-- START Page extract --

The experience as a young woman in that culture formed the foundation of her start-up in Silicon Valley, Piazza. Ms. Nath, who was the first woman from her hometown to attend the prestigious engineering school and later escaped an arranged marriage to become an entrepreneur, conceived of the site for homework help in 2009 during her first year at Stanford Graduate School of Business.

Students post questions to their course page, which peers and educators can then respond to. Instructors moderate the discussion, endorse the best responses and track the popularity of questions in real time. Responses are also color-coded, so students can easily identify the instructor’s comments.

Although there are rival services, like Blackboard, an education software company, Piazza’s platform is specifically designed to speed response times. The site is supported by a system of notification alerts, and the average question on Piazza will receive an answer in 14 minutes.

“The whole idea of Piazza stems from the dynamics that I observed at I.I.T. From the sidelines I saw how effective it was to get immediate help, from peers in the same room,” Ms. Nath, 30, said.

Piazza, the Italian term for a public square, is part of a growing group of technology start-ups hoping to disrupt the education market. Its peers include Kno and Inkling, two platforms for interactive, digital textbooks. The trend has also given birth to its own Silicon Valley-based incubator, Imagine K12, which announced its first batch of investments in June.

-- END Page extract --

• _Written problem A_: In the listing, retype the stretch from the line containing "You are a computer-use" through the line containing "pos(200,906)", both included.

-- START The data --

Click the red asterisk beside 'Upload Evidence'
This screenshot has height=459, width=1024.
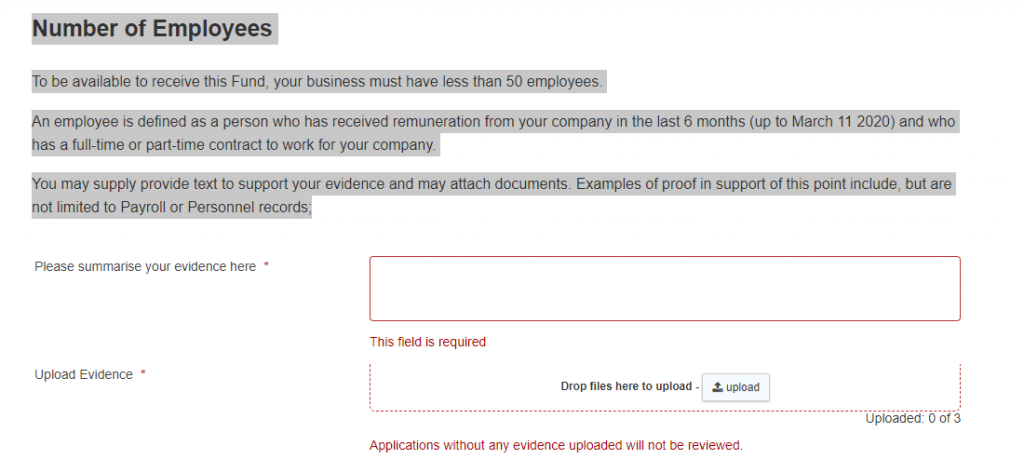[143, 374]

-- END The data --
-- START The data --

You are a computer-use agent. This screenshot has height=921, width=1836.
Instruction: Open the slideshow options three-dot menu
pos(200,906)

-- END The data --
-- START The data --

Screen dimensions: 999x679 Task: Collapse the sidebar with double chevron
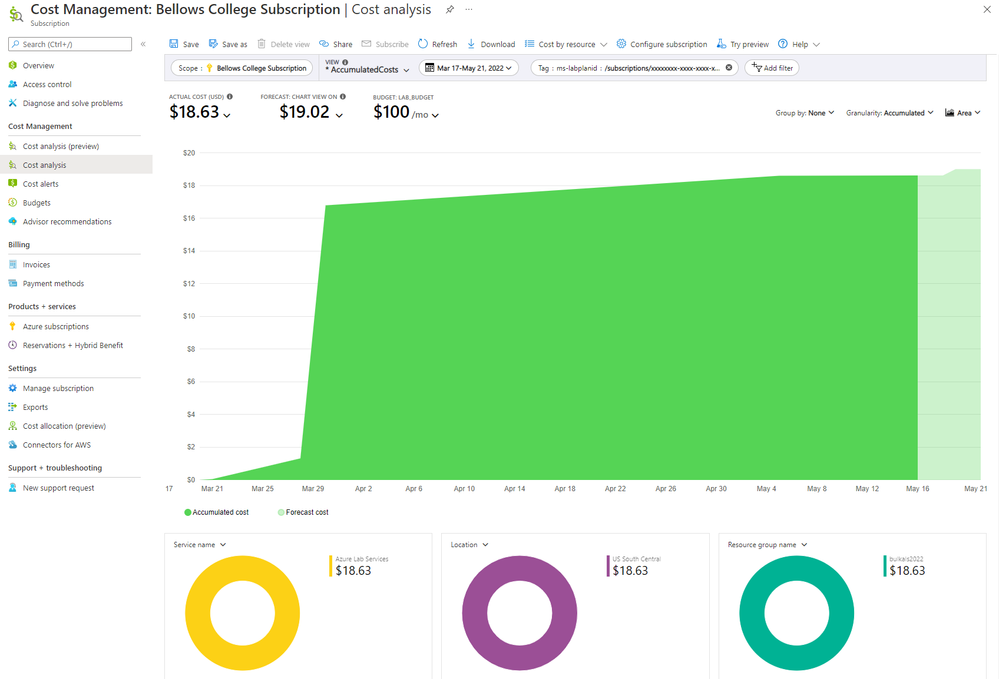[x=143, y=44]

-- END The data --

• _Written problem B_: Sum up the piece about Piazza in two sentences.

• _Written response A_:
You are a computer-use agent. This screenshot has height=921, width=1836.
Instruction: Open the slideshow options three-dot menu
pos(200,906)

• _Written response B_: Ms. Nath came up with Piazza, a Silicon Valley start-up for homework help, in 2009 during her first year at Stanford Graduate School of Business, basing the idea on how well immediate help from peers worked at I.I.T. Students post questions that peers and instructors answer, instructors moderate and endorse responses, and notification alerts mean the average question gets an answer in 14 minutes, making Piazza part of a growing group of start-ups hoping to disrupt the education market.